>> begin

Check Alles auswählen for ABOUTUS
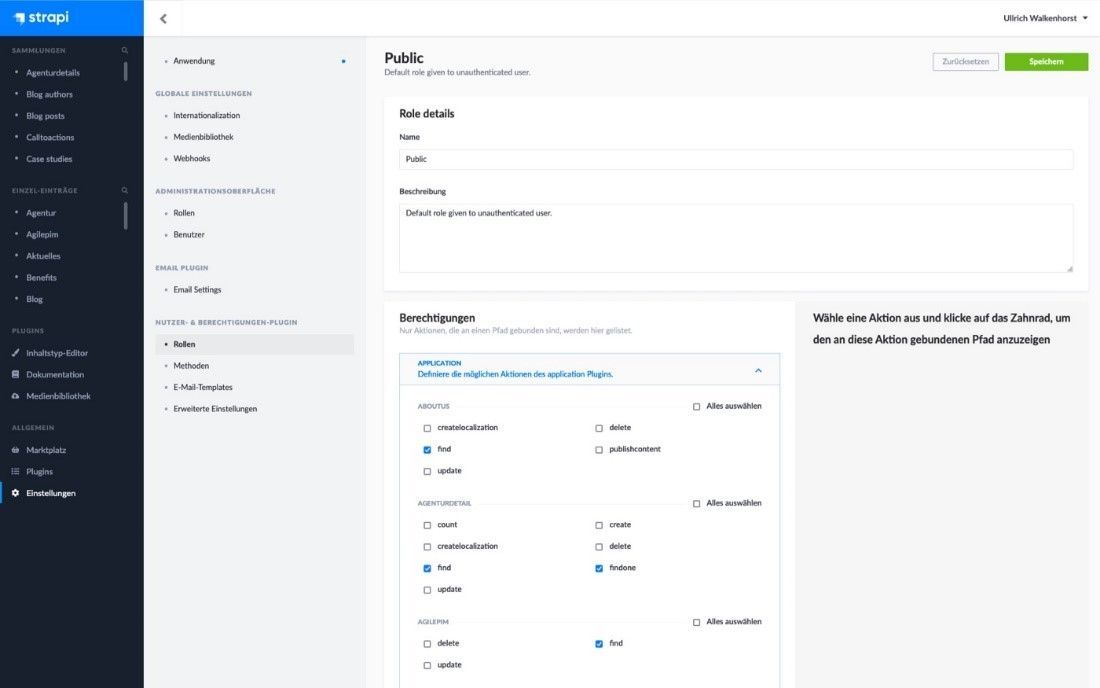 pos(696,405)
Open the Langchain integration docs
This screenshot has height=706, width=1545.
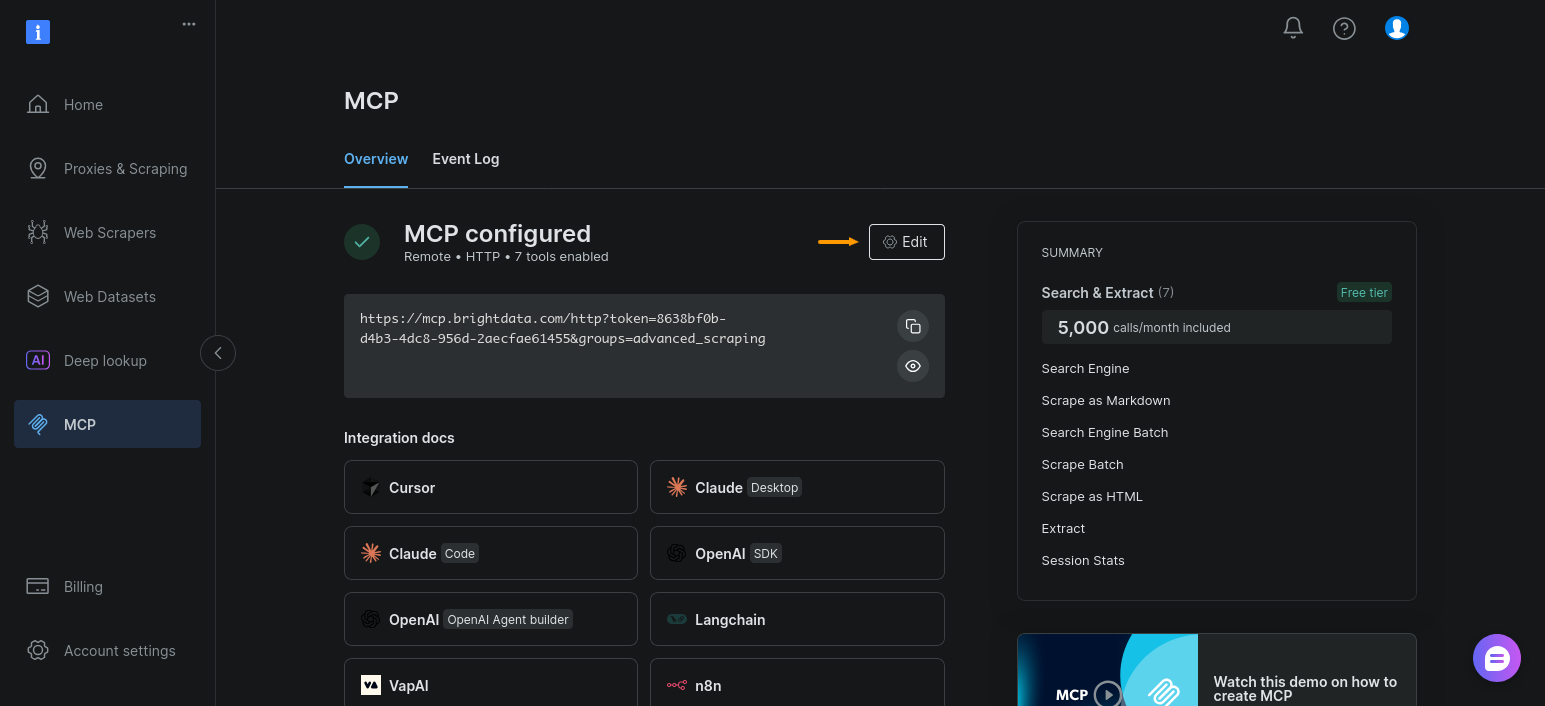coord(797,619)
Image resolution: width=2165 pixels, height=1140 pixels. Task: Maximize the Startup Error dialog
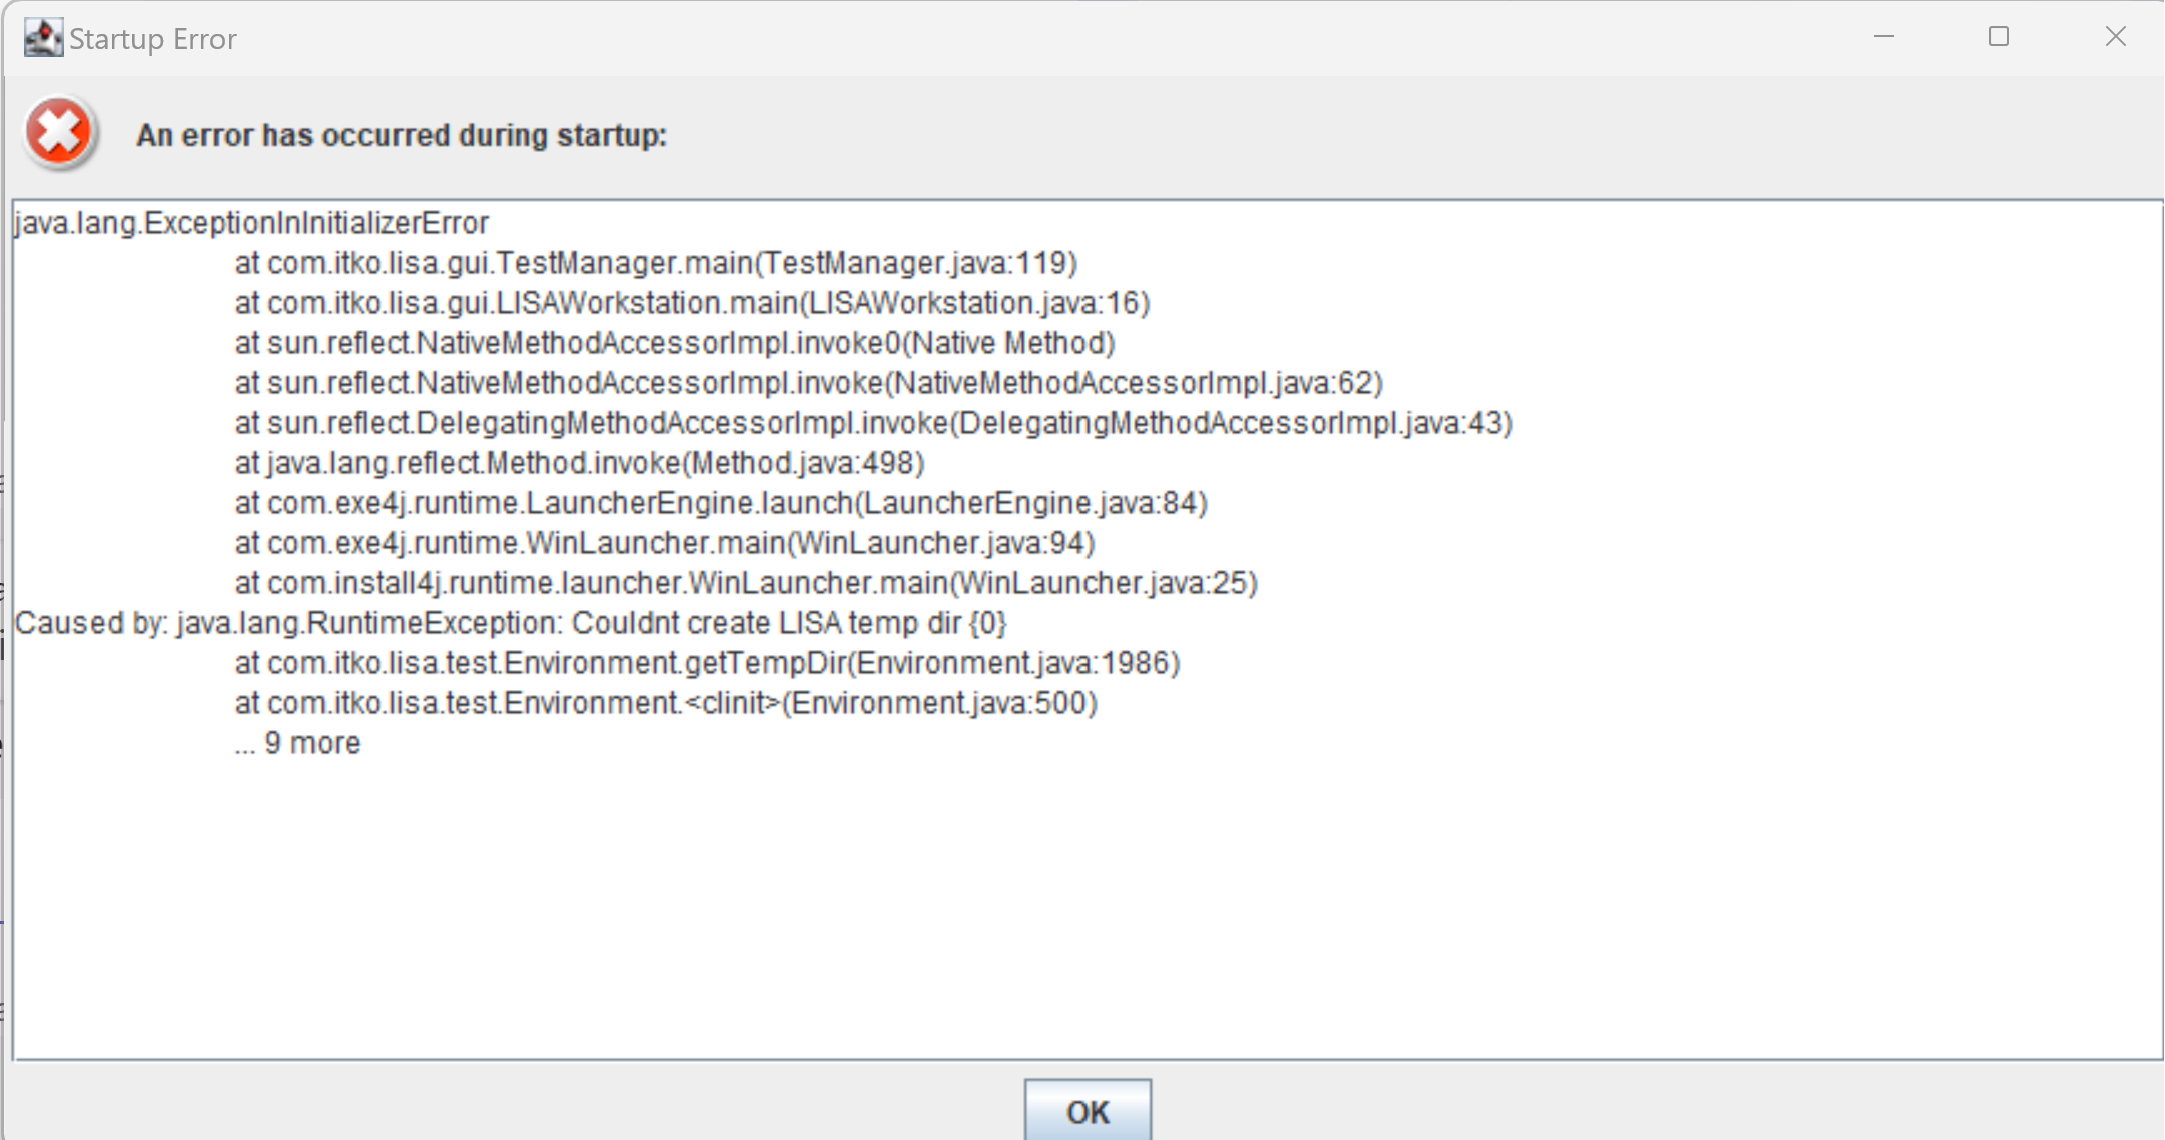pyautogui.click(x=1999, y=37)
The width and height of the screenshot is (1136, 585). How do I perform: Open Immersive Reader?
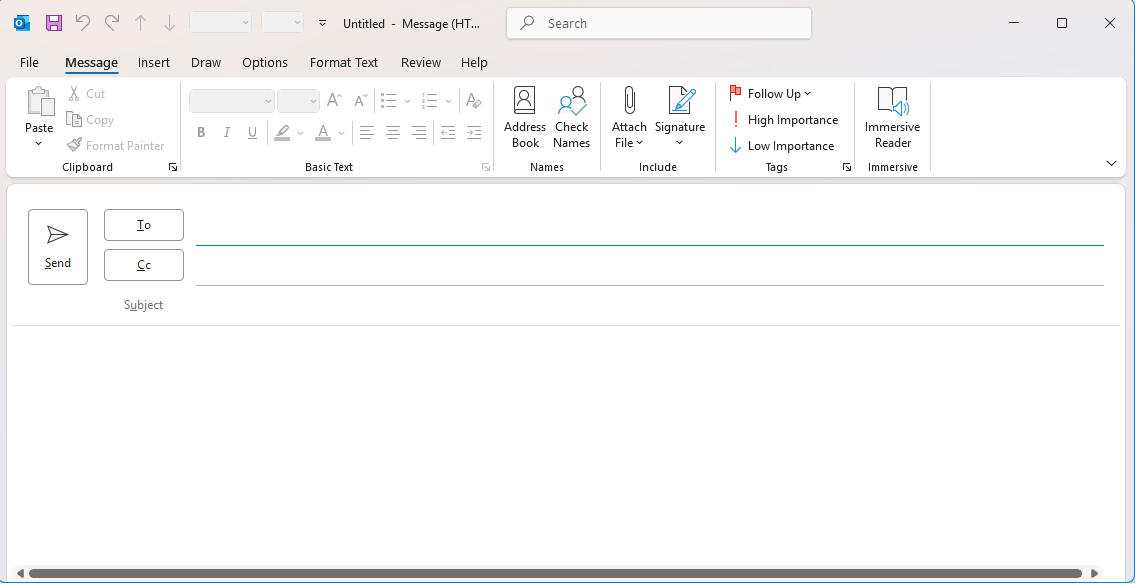click(892, 117)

>> end

(Aim of the exercise) Rewrite every row above, replacing "screenshot" with "screen capture" wherever it appears and keeping everything else the same. Omit the pictures from your answer.

(The answer)
Check Alles auswählen for ABOUTUS
 pos(696,405)
Open the Langchain integration docs
This screen capture has height=706, width=1545.
coord(797,619)
Image resolution: width=2165 pixels, height=1140 pixels. Task: Maximize the Startup Error dialog
pyautogui.click(x=1999, y=37)
The width and height of the screen capture is (1136, 585). How do I perform: Open Immersive Reader?
click(892, 117)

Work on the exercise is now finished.